For scraping JavaScript-rendered pages, install one of the supported browsers:

Using Playwright:

npm install playwright
npx playwright install chromium

Using Puppeteer:

npm install puppeteer

Quick Start

CLI Usage – Scrape Emails from a Single Webpage

The email scraper CLI makes it easy to extract emails from any webpage:

# Using HTTP requests (fast, for static pages)
npm run dev page https://example.com/contact

# Using headless browser (for JavaScript-rendered pages)
npm run dev page https://example.com/contact --browser

# After building, use the compiled version:
npm run scrape page https://example.com/contact

CLI Options for Single Page Scraping:

  • -t, --timeout <ms> - Request timeout in milliseconds (default: 10000)
  • -b, --browser - Use headless browser (Playwright/Puppeteer) instead of HTTP requests
  • --wait-until <event> - Wait until event: load, domcontentloaded, or networkidle (default: load, browser mode only)
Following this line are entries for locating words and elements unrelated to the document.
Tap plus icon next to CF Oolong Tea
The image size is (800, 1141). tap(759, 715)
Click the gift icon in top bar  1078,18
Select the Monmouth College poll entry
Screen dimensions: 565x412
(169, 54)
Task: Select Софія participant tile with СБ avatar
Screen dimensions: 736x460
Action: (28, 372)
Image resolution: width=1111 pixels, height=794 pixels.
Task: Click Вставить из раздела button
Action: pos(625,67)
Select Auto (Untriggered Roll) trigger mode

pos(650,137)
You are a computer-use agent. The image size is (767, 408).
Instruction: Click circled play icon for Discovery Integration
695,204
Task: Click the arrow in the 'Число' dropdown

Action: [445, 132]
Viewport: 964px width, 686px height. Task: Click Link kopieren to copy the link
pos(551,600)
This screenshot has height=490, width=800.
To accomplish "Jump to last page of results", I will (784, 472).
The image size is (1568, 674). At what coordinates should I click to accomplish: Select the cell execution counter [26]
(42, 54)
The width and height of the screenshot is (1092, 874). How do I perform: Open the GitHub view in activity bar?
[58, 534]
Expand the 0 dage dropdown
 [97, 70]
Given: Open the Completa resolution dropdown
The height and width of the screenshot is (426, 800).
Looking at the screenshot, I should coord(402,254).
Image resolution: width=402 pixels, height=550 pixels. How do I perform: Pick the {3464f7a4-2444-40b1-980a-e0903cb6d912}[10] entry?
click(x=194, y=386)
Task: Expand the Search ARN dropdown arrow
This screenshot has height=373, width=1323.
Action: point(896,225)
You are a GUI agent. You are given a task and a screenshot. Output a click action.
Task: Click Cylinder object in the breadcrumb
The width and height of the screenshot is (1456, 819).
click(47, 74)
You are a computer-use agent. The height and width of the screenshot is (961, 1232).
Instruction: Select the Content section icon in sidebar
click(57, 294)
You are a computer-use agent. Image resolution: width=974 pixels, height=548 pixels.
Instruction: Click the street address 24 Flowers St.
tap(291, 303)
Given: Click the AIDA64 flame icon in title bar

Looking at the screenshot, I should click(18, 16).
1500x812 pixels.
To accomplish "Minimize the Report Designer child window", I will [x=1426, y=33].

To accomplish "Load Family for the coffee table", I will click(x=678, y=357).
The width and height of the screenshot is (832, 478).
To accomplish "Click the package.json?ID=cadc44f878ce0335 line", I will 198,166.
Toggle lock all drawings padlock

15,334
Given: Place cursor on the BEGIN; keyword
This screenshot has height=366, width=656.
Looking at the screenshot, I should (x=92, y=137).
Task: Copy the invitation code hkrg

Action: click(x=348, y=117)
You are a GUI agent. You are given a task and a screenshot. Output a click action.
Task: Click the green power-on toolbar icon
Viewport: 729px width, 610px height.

CLI Usage – Scrape Emails from an Entire Website

Crawl and extract emails from multiple pages on a website:

# Using HTTP requests (default)
npm run dev website https://example.com

# Using headless browser
npm run dev website https://example.com --browser

# After building:
npm run scrape website https://example.com

CLI Options for Website Crawling:

  • -d, --max-depth <number> - Maximum crawl depth (default: 3)
  • -p, --max-pages <number> - Maximum number of pages to crawl (default: 50)
  • --cross-domain - Allow crawling to different domains (default: false)
  • -b, --browser - Use headless browser (Playwright/Puppeteer) instead of HTTP requests
  • --wait-until <event> - Wait until event: load, domcontentloaded, or networkidle (default: load, browser mode only)

Library Usage

Import and use the email scraper in your own TypeScript/JavaScript projects:

Basic HTTP Email Scraping

Extract emails from a webpage using simple HTTP requests:

import { scrapeEmailsFromUrl } from 'email-scraper';

const emails = await scrapeEmailsFromUrl('https://example.com/contact');
console.log(Array.from(emails));
// Output: ['contact@example.com', 'info@example.com']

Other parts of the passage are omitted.